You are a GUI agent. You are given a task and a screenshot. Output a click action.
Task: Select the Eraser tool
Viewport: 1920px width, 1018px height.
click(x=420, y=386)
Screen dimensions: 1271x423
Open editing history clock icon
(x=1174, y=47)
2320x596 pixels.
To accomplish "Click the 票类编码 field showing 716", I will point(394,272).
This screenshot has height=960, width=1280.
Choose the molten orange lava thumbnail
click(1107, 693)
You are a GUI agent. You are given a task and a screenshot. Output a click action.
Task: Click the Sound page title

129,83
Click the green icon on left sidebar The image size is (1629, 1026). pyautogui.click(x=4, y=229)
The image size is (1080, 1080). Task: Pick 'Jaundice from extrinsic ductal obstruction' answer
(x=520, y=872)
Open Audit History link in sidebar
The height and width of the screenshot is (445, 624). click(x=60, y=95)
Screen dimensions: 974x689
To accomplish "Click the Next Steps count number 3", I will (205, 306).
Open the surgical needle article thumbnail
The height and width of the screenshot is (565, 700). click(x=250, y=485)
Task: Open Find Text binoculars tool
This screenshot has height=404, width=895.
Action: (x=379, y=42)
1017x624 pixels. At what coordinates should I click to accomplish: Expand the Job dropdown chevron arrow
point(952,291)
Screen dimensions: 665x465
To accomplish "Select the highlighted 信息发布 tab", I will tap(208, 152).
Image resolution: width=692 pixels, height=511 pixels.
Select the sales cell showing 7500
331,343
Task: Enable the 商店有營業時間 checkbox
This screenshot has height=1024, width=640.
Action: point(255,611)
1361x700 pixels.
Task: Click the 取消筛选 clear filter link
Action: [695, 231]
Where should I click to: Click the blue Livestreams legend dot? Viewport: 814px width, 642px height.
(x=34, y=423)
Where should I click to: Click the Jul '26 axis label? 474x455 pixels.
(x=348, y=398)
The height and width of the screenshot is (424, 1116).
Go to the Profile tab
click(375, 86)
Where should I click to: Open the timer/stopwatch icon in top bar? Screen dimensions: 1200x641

▬▬▬▬▬▬▬▬▬▬

> **WORK TO COMPLETE**
In full and without alteration, transcribe the listing above.

> **RESULT OF THE TASK**
You are a GUI agent. You are given a task and a screenshot. Output a click action.
Task: Select the Eraser tool
Viewport: 1920px width, 1018px height.
click(x=420, y=386)
Screen dimensions: 1271x423
Open editing history clock icon
(x=1174, y=47)
2320x596 pixels.
To accomplish "Click the 票类编码 field showing 716", I will point(394,272).
This screenshot has height=960, width=1280.
Choose the molten orange lava thumbnail
click(1107, 693)
You are a GUI agent. You are given a task and a screenshot. Output a click action.
Task: Click the Sound page title

129,83
Click the green icon on left sidebar The image size is (1629, 1026). pyautogui.click(x=4, y=229)
The image size is (1080, 1080). Task: Pick 'Jaundice from extrinsic ductal obstruction' answer
(x=520, y=872)
Open Audit History link in sidebar
The height and width of the screenshot is (445, 624). click(x=60, y=95)
Screen dimensions: 974x689
To accomplish "Click the Next Steps count number 3", I will (205, 306).
Open the surgical needle article thumbnail
The height and width of the screenshot is (565, 700). click(x=250, y=485)
Task: Open Find Text binoculars tool
This screenshot has height=404, width=895.
Action: (x=379, y=42)
1017x624 pixels. At what coordinates should I click to accomplish: Expand the Job dropdown chevron arrow
point(952,291)
Screen dimensions: 665x465
To accomplish "Select the highlighted 信息发布 tab", I will tap(208, 152).
Image resolution: width=692 pixels, height=511 pixels.
Select the sales cell showing 7500
331,343
Task: Enable the 商店有營業時間 checkbox
This screenshot has height=1024, width=640.
Action: point(255,611)
1361x700 pixels.
Task: Click the 取消筛选 clear filter link
Action: [695, 231]
Where should I click to: Click the blue Livestreams legend dot? Viewport: 814px width, 642px height.
(x=34, y=423)
Where should I click to: Click the Jul '26 axis label? 474x455 pixels.
(x=348, y=398)
The height and width of the screenshot is (424, 1116).
Go to the Profile tab
click(375, 86)
Where should I click to: Open the timer/stopwatch icon in top bar? Screen dimensions: 1200x641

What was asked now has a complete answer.